Le Conseil européen de Tampere a couvert un ensemble de questions liées à la libre circulation des personnes, mais il n'a pas vraiment fixé des perspectives dans le domaine des politiques migratoires : faut-il favoriser certaines formes d'immigration, notamment au regard des évolutions démographiques de l'Union et des besoins manifestés par certains secteurs économiques ? Convient-il de fixer à l'échelle de l'Union, des quotas par nationalité ? Autant de réponses qui restent, pour l'heure, sans réponse.
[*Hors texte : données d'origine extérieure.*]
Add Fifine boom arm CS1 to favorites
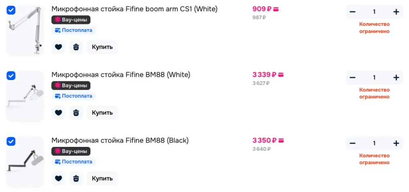The height and width of the screenshot is (192, 409). click(58, 47)
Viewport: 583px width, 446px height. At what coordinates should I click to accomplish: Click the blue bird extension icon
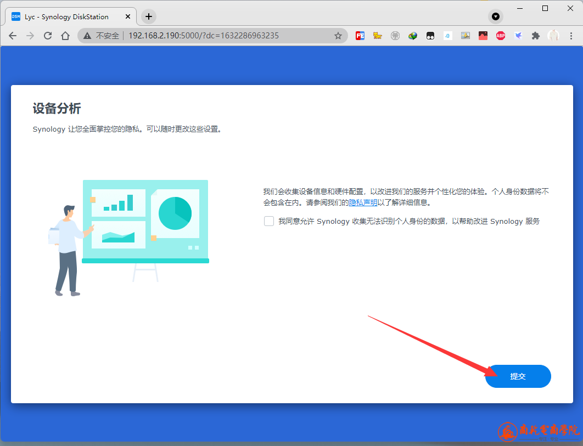(x=518, y=36)
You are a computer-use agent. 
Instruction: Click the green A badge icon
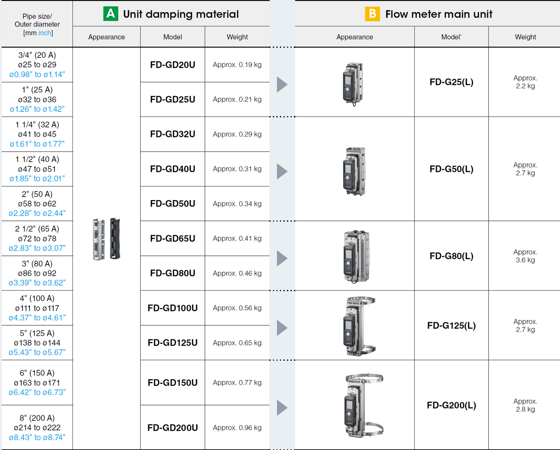pos(111,14)
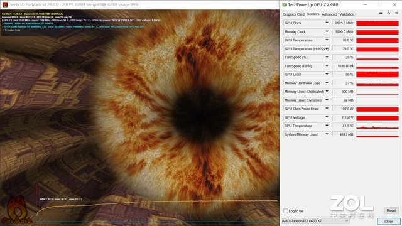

L'absence d'accord sur les principales orientations de la politique migratoire constitue un obstacle certain à l'adoption de mesures prévues pour le titre IV du traité d'Amsterdam. Les difficultés rencontrées dans la négociation de la directive relative au regroupement familial ou du règlement EURODAC auraient été plus rapidement surmontées si le cadre global d'une politique d'immigration avait été posé.

De ce point de vue, l'extension du vote à la majorité qualifiée pour les matières liées à la libre circulation des personnes ne constitue pas une panacée. Elle ne saurait lever les difficultés liées non pas aux procédures de décision mais à une réflexion encore lacunaire sur ce que doit être la présence étrangère en Europe.

4. Le programme de la présidence française

Appelée à assumer la présidence de l'Union européenne au cours du deuxième semestre 2000, la France devrait mettre l'accent sur le triptyque " codéveloppement, maîtrise des flux migratoires, intégration " et organiser trois séminaires sur ces sujets. En outre, notre pays s'est assigné pour objectif d'avancer sur trois dossiers :

- l'adoption d'une décision cadre relative à l'harmonisation des sanctions contre les passeurs ;

- l'élaboration d'une directive destinée à fixer un régime contre les transporteurs ;

- l'obtention d'un accord en vue de permettre l'exécution des décisions d'expulsion pour des motifs d'ordre public sur le territoire de tout Etat membre.

Si ces initiatives apparaissent utiles et opportunes, elles ne peuvent tenir lieu d'une politique générale de l'immigration dont la définition aurait pu pourtant constituer un sujet de réflexion pour la présidence française. Sans doute les Quinze doivent-ils désormais s'attacher à fixer des objectifs communs dans ce domaine. Cet accord, soulignons-le encore, permettrait d'établir un cadre général d'action et de concrétiser plus rapidement certaines mesures particulières dont l'adoption aujourd'hui tend à traîner en longueur.